A protective order is a civil legal action filed in court that tells the person you are complaining against not to commit any further acts of violence against you and others listed in the order. Protective orders are described in greater detail in Title 4 of the Texas Family Code chapters 71—81.
A protective order is not a criminal charge or case. Any criminal acts must be reported to a law enforcement agency to be prosecuted. If you have suffered personal injury because of a criminal act, then you may qualify for crime victims’ compensation benefits. In order to be eligible for crime victim’s compensation, you must report the crime to law enforcement within a reasonable period of time.
For a judge to grant a protective order, after a hearing, the judge must find that (1) acts of family violence have occurred and (2) are likely to occur in the future. Texas Family Code §81.001 & §85.001.
The term family is generally described in Texas Family Code §71.003 and means that you (petitioner) and the person you want the protective order against (respondent) have at least one of the following relationships:
related by blood,
related by marriage,
have been married,
are living together or have lived together – household members (Texas Family Code §71.005),
have a child together (biological parents of the same child),
foster child and foster parent,
are dating or have had a dating relationship, (Texas Family Code §71.0021), or
a victim of sexual assault, indecent assault, stalking, or trafficking (Tex. Code Crim. Proc. Ann, art. 7B).
The term violence is generally described in Texas Family Code §71.004 and means act(s) that:
result in physical harm, bodily injury, assault, or sexual assault,
is a threat that reasonably places the family member in fear of imminent physical harm, bodily injury, assault, or sexual assault but does not include defensive measures to protect oneself,
abuse as that term is defined by Texas Family Code §261.001(1)(C), (E), (G), (H), (I), (J), (K), and (M) by a member of a family or household toward a child of the family or household, or
dating violence (Texas Family Code §71.0021).
How Protective Orders Work
A protective order can prohibit the abuser from:
committing any further acts of family violence against you and other family members;
communicating in a threatening or harassing manner with a family or household member;
going near a victim’s residence or place of employment;
going near child care and school facilities of family members;
removing or harming pets or companion animals; and
possessing a firearm.
Violation of a protective is generally a criminal offense. A law enforcement officer that witnesses the violation of a protective order has mandatory obligations.
Protective orders are usually effective for two years.

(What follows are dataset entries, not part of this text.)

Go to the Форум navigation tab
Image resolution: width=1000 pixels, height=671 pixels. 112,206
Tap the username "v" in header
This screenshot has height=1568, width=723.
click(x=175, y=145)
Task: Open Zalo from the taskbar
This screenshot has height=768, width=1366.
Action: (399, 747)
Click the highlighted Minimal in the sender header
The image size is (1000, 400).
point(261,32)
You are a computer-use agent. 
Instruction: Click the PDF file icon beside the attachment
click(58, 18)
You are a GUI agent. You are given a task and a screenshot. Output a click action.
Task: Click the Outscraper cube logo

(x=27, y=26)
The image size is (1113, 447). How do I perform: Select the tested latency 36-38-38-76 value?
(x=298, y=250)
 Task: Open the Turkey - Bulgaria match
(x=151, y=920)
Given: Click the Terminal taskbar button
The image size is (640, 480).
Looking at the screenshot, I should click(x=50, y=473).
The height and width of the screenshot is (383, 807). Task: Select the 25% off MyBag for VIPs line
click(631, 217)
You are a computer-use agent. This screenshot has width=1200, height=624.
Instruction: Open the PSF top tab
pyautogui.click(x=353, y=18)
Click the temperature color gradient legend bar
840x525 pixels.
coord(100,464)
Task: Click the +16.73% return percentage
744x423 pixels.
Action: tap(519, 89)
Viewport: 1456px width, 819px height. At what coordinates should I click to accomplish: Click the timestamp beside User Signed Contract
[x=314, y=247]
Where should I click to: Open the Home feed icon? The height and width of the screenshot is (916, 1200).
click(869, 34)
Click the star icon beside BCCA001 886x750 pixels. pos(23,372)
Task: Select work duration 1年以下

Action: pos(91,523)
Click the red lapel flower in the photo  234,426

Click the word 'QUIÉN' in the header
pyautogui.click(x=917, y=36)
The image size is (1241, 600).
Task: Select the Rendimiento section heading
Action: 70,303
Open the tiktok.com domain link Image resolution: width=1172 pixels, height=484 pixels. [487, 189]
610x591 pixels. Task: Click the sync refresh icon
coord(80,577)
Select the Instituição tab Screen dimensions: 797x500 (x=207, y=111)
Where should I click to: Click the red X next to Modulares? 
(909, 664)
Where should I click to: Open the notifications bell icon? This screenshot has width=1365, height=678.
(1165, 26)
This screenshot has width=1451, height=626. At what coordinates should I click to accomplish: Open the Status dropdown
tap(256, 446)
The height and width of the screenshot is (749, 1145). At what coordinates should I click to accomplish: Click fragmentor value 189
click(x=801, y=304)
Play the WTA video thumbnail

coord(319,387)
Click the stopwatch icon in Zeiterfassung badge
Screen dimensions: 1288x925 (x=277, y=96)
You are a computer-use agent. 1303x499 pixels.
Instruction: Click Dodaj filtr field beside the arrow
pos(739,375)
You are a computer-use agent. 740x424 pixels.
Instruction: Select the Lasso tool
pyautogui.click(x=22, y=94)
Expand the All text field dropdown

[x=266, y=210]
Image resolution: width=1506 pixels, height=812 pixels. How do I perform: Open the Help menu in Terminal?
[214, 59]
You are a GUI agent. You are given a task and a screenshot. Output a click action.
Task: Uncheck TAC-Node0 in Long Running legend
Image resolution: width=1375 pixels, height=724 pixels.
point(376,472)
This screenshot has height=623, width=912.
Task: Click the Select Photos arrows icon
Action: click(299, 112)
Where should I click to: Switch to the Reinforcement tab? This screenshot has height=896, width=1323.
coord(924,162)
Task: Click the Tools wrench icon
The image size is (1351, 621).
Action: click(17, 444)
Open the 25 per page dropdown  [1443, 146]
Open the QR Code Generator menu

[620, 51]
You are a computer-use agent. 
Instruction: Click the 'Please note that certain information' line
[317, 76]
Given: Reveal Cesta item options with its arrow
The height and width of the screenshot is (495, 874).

It is possible to remove a protective order after it has been issued, but the Gillespie County Attorney’s Office will not represent you in removing a protective order. If you want to remove a protective order, you will have to do it on your own or hire an attorney to help you. You should also know that the decision to remove or modify a protective order is solely up to the judge.
The Protective Order Process
The Gillespie County Attorney’s Office can provide representation at no fee to people wanting to file an application for a protective order with the court. For the Gillespie County Attorney’s Office to provide representation (1) a conflict check must be completed, (2) a screening form must be completed, and (3) a representation agreement signed. You will need to contact the office and set up a meeting with us.
The Gillespie County Attorney’s Office primarily represents the State of Texas and generally cannot provide representation to a person in a protective order matter if the person:
has pending criminal charges,
is on parole or probation (community supervision), or
has a pending Child Protective Services or Texas Department of Family & Protective Services case.
The Gillespie County Attorney’s Office does not provide representation or legal advice in divorce, child custody, or child support cases, and limits the scope of representation in protective order cases to issues of protection only.
Once an Application for a Protective Order is filed with the court, the applicant can request that the Court issue a temporary ex parte (without notice to abuser/respondent) protective order that is effective for 20 days. If the Court finds that there is a clear and present danger of family violence based on the applicant’s affidavit and/or testimony, a temporary protective order may be issued until a final court hearing on the matter can be held. The protective order and notice of the hearings must be served upon the respondent/abuser.
A hearing will be scheduled to occur within two weeks of filing an application for a protective order. You are required to have at least one preparation appointment with our office and at least one court appearance. You must be willing to testify against the abuser in open court. You must be willing and commit to appear at these hearings.
If the Gillespie County Attorney’s Office will not be able to represent a person in filing an application for a protective order, the person may still:
hire a private attorney,
contact Texas Rio Grande Legal Aid, or
file the application for a protective order on their own (pro se).